State how many lines in the listing below include the string "with". The answer is the number alone.

● ● ● ●

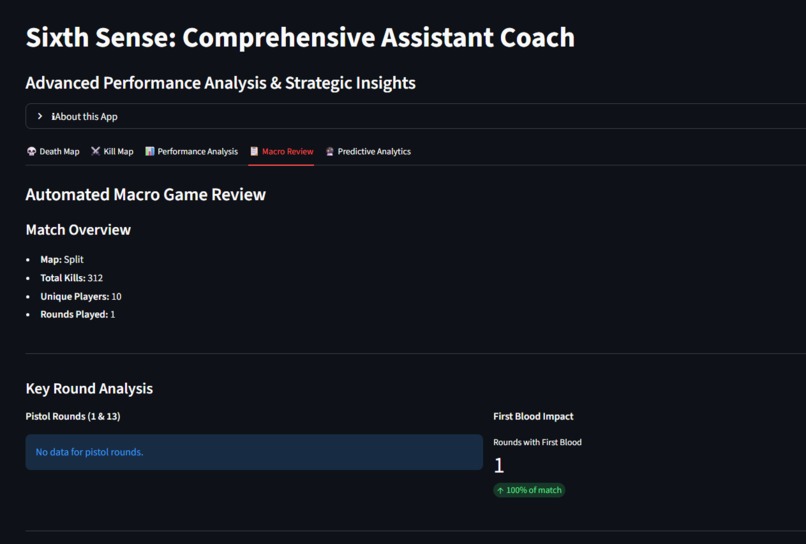Expand the About this App chevron
This screenshot has height=544, width=806.
pyautogui.click(x=40, y=116)
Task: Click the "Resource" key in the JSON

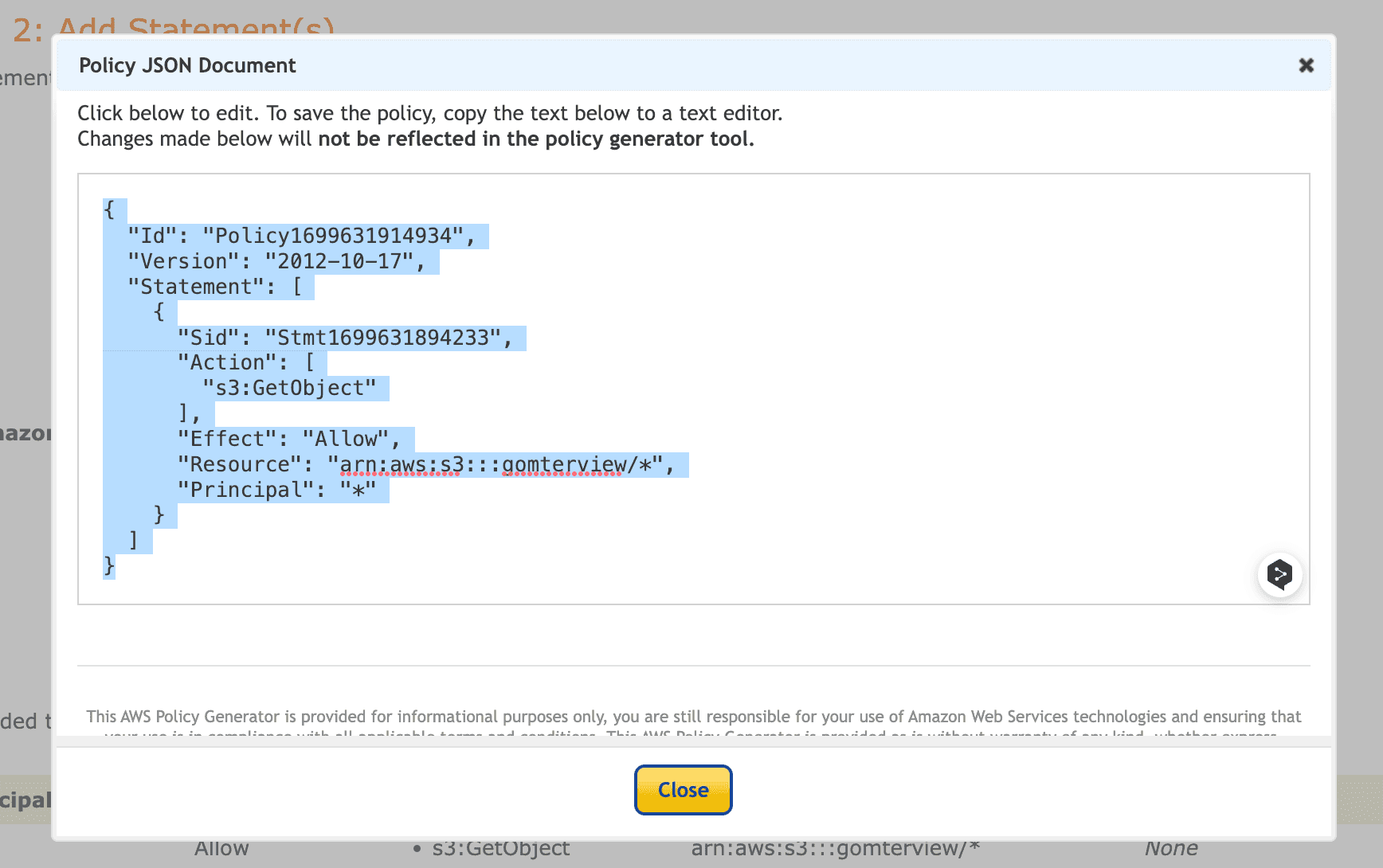Action: [x=234, y=465]
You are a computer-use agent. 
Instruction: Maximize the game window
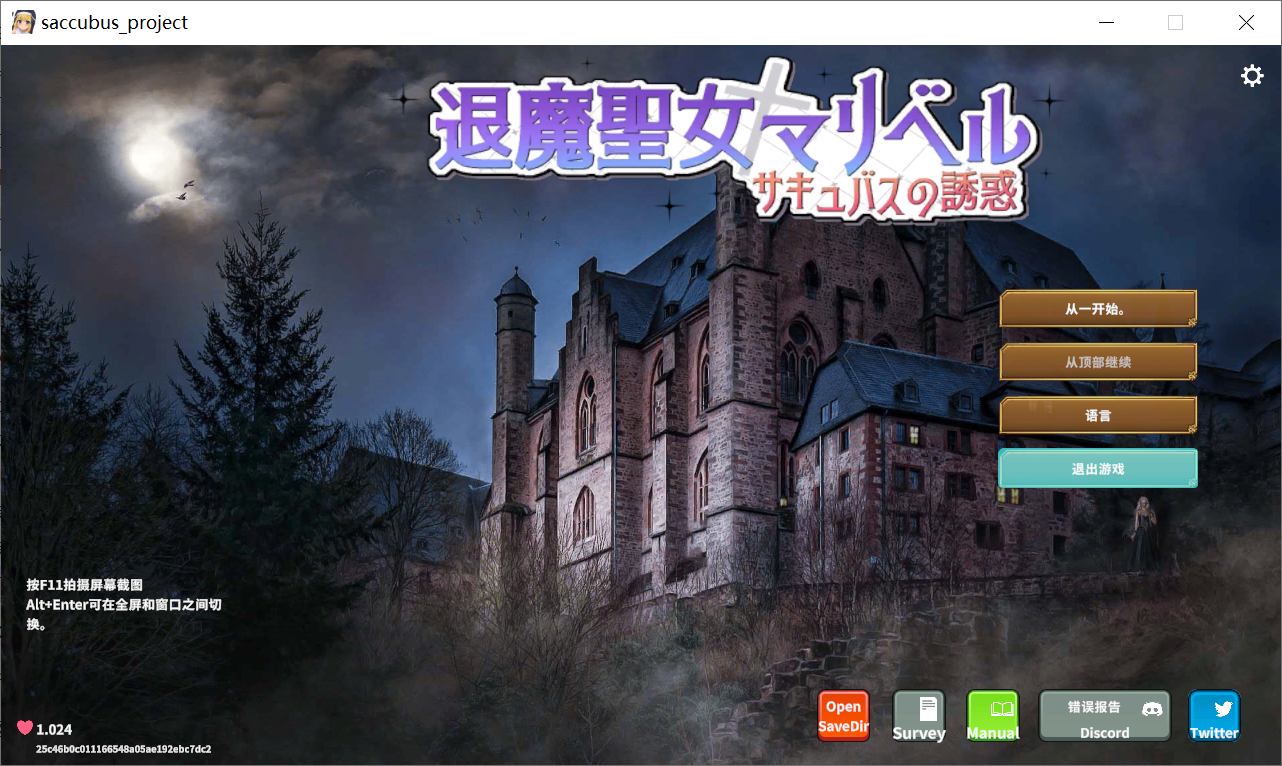1175,22
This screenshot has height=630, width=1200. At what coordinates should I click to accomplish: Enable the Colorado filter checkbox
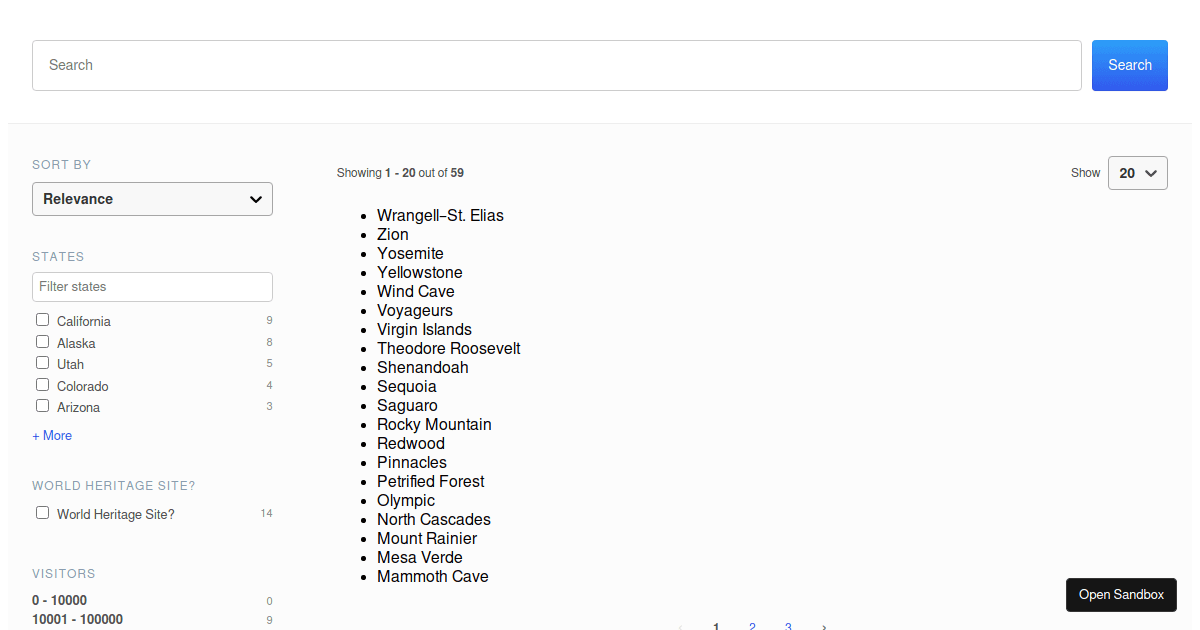[42, 384]
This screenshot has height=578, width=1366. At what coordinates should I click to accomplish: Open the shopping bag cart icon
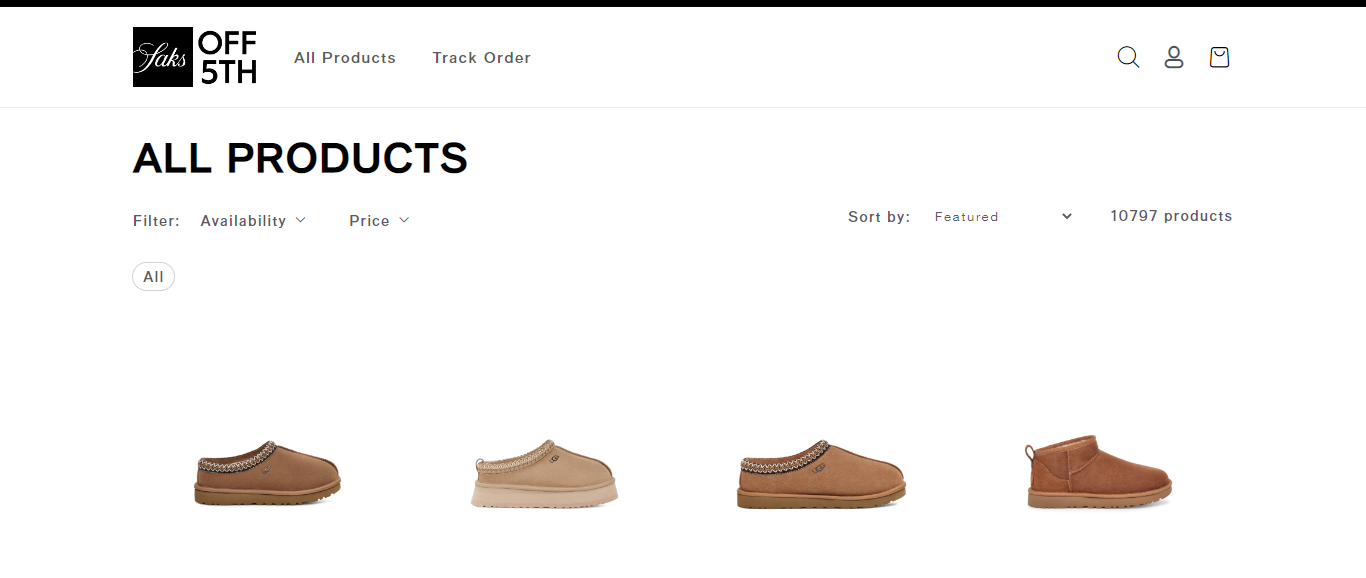tap(1219, 57)
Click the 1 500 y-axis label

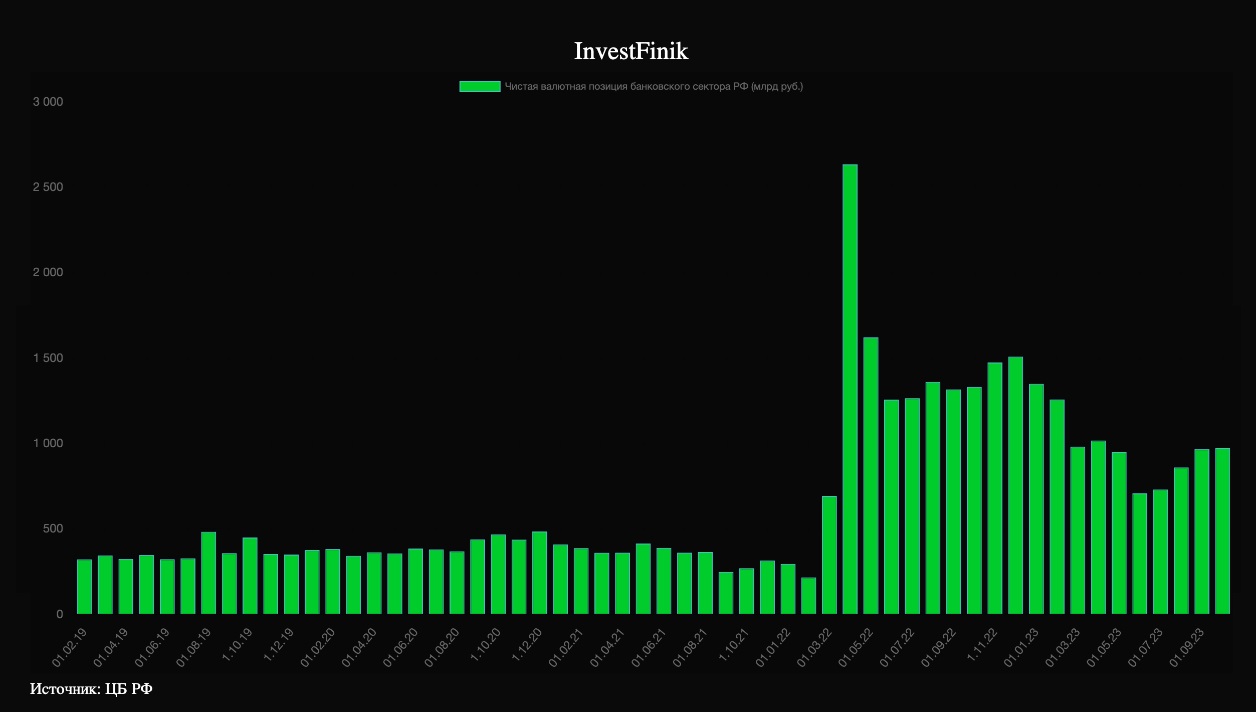pyautogui.click(x=48, y=358)
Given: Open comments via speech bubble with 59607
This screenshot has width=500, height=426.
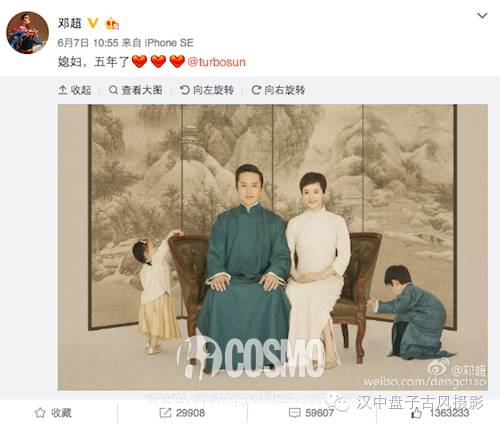Looking at the screenshot, I should 311,413.
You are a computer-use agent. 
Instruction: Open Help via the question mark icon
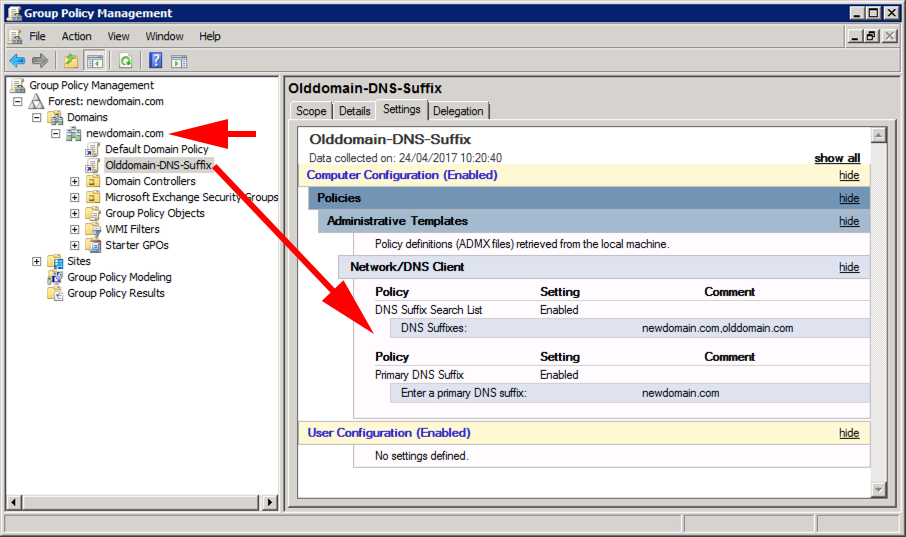pos(155,60)
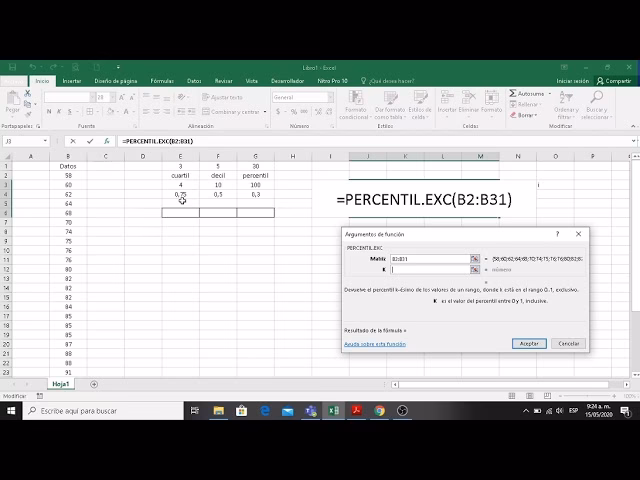Open the dialog help question mark icon

[557, 234]
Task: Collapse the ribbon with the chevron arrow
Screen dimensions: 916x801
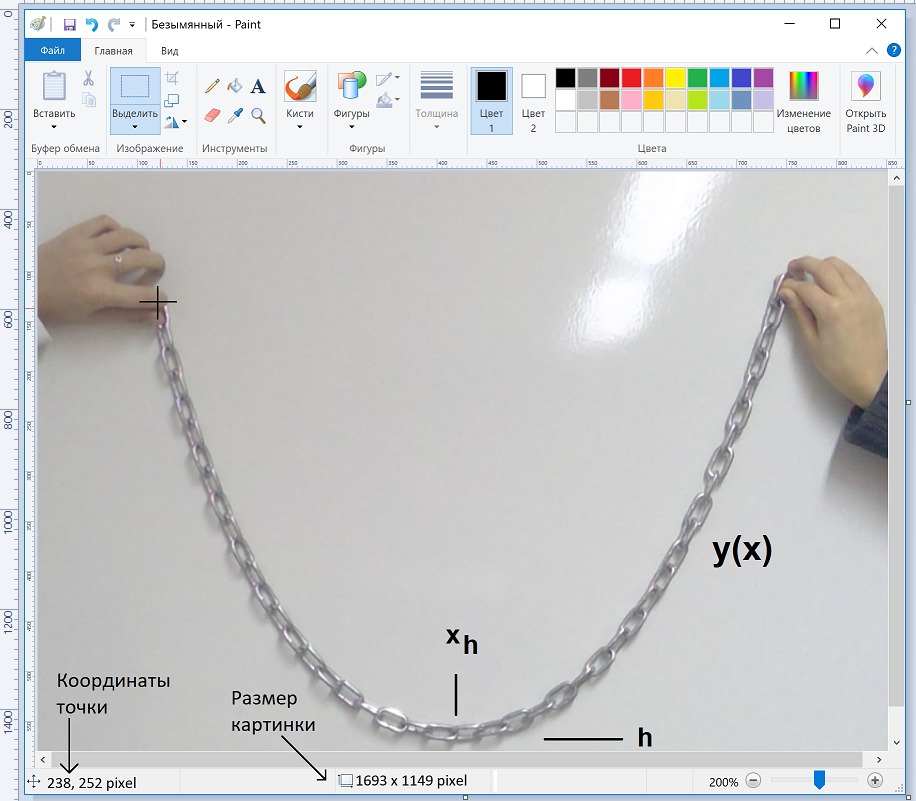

● ● ● ●

## [RESULT OF THE TASK]
2